- **Dataset**:
________
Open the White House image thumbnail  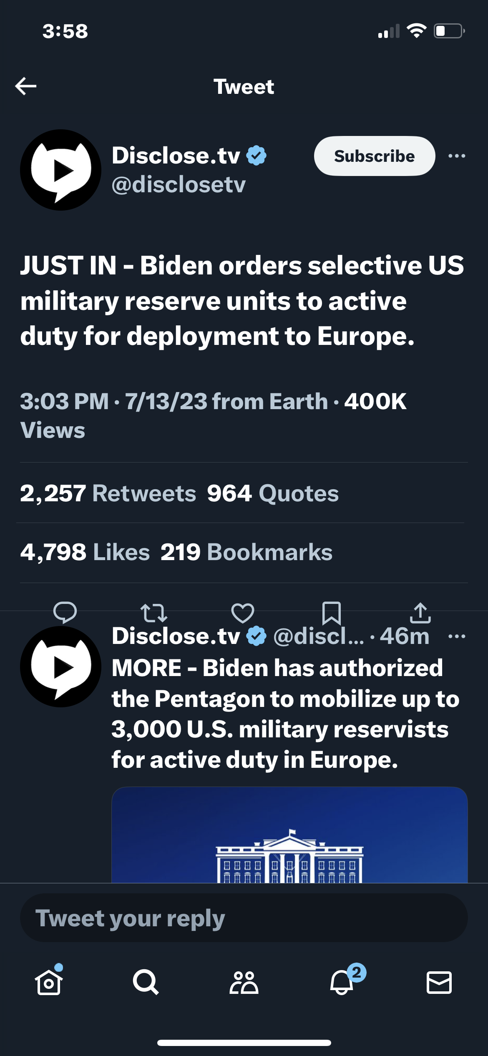pyautogui.click(x=289, y=835)
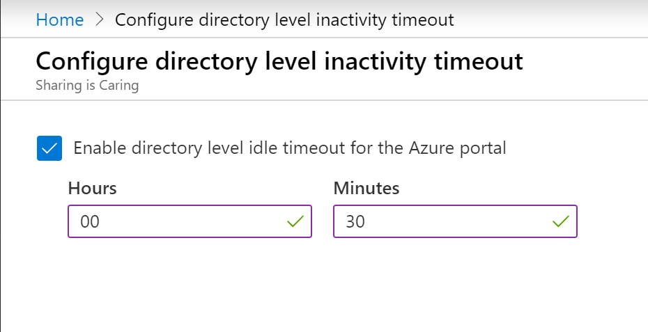648x332 pixels.
Task: Click the green validation checkmark in Hours
Action: pos(295,221)
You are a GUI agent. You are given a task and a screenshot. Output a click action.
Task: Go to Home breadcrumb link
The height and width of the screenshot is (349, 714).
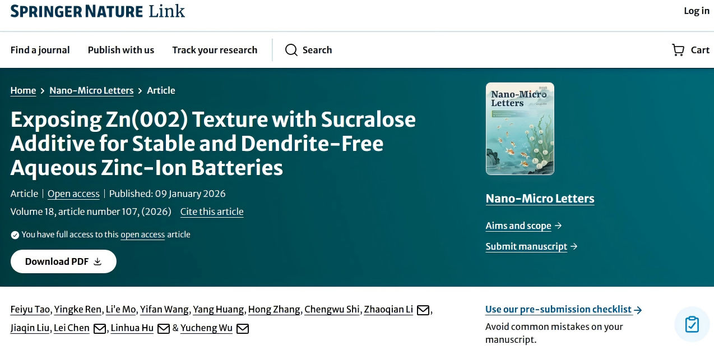[23, 90]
________
What the answer must hold is the exact text of every line from the one containing "Task: Go to Home breadcrumb link" through the end of the data, minus any pictures.

- **Result of this task**:
Task: Go to Home breadcrumb link
The height and width of the screenshot is (349, 714).
[23, 90]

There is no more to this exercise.